▸ PROVIDED PASSAGE:
◇ ◇ ◇ ◇ ◇ ◇ ◇

SARAH MCCAMMON, HOST:
State governments across the South have underfunded their historically Black public colleges and universities, or HBCUs. So how should these debts be repaid? States have wrestled with this question for decades, and it's led to lawsuits, university mergers and, in one case, a student-led hunger strike. Reporters Emily Siner and Camellia Burris tell the story of one of these public HBCUs, Tennessee State University in Nashville, in their podcast "The Debt." Emily and Camellia, welcome to the program.
EMILY SINER: Thanks for having us.
CAMELLIA BURRIS, BYLINE: Thank you.
MCCAMMON: I want to start with something that got national attention a few years ago. The state of Tennessee came out with a report saying that it had underfunded its public HBCU by up to half a billion - with a B - dollars. How did that happen?
BURRIS: Well, TSU is a land-grant university, and these schools were created when the federal government gave states money or land to start colleges. But in the South, states ended up opening Black colleges to keep getting those federal funds but maintain segregation. And the state is required to match some of those federal funds. But for the Black schools, they usually did not.
Fast forward to 2012 or so. There was a new lawmaker in Tennessee named Harold Love. Someone told him that TSU still wasn't getting its matching funds. Love did some research and found that it's true. TSU was not getting matching funds for many years. But the University of Tennessee, the state's other land-grant university, always got their matching funds. It wasn't until the summer of 2020, though, and the George Floyd protests when the state legislature agreed to really do some research into the back pay. And they found out that since the 1950s, the state owed up to $544 million, not including inflation.
MCCAMMON: Wow. I mean, that is a lot of money. Did lawmakers know this was happening since the 1950s?
SINER: Yes, they did. In fact, Harold Love's own father, who was also a state lawmaker, tried to raise the alarm about this in the early 1970s. And there were these big fights in court over funding for TSU more broadly. In 1968, a woman named Rita Geier sued the state of Tennessee over its unfair treatment and funding of TSU, and this case lasted for 38 years. So it was talked about for almost four decades.
In the early years of the case, they argued that the state should shut down the University of Tennessee's offshoot campus in Nashville because it was a predominantly white school in direct competition for funding with TSU. This was something that TSU really wanted, but the white leadership of the state did not like this idea of a merger. We spoke to one TSU administrator from the mid-1970s named George Pruitt, who talked about just how stressful this period of time was.
(SOUNDBITE OF PODCAST, "THE DEBT")
GEORGE PRUITT: We knew we were at war. We knew that our jobs were at stake. We knew that if we lost, we were all going to get fired. But you'll have to remember, this was in the middle '70s. You know, Martin Luther King had been killed in '68. So we knew what we were up against, but we didn't care.
MCCAMMON: Wow. So what was the result of that case?

◇ ◇ ◇ ◇ ◇ ◇ ◇

▸ SUPPLIED DATA:
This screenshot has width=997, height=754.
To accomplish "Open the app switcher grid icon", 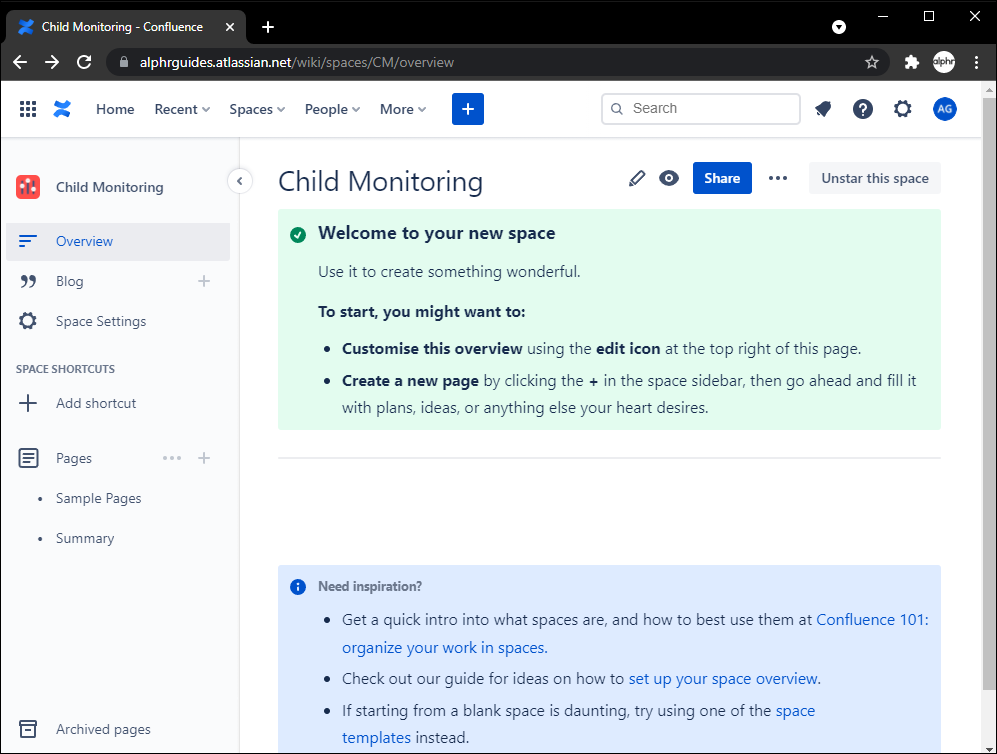I will point(28,109).
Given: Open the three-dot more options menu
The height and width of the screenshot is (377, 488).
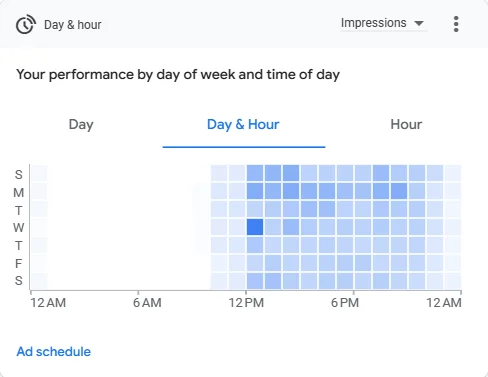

◇ ◇ ◇ ◇ ◇ ◇ ◇

▸ EXERCISE BRIEF:
Rewrite the part of the interview transcript that opens with the words containing "GEORGE PRUITT: We" and closes with "we didn't care.", putting "in a fight" in place of "at war". The listing has no connection to the interview transcript.

▸ CORRECT RESPONSE:
GEORGE PRUITT: We knew we were in a fight. We knew that our jobs were at stake. We knew that if we lost, we were all going to get fired. But you'll have to remember, this was in the middle '70s. You know, Martin Luther King had been killed in '68. So we knew what we were up against, but we didn't care.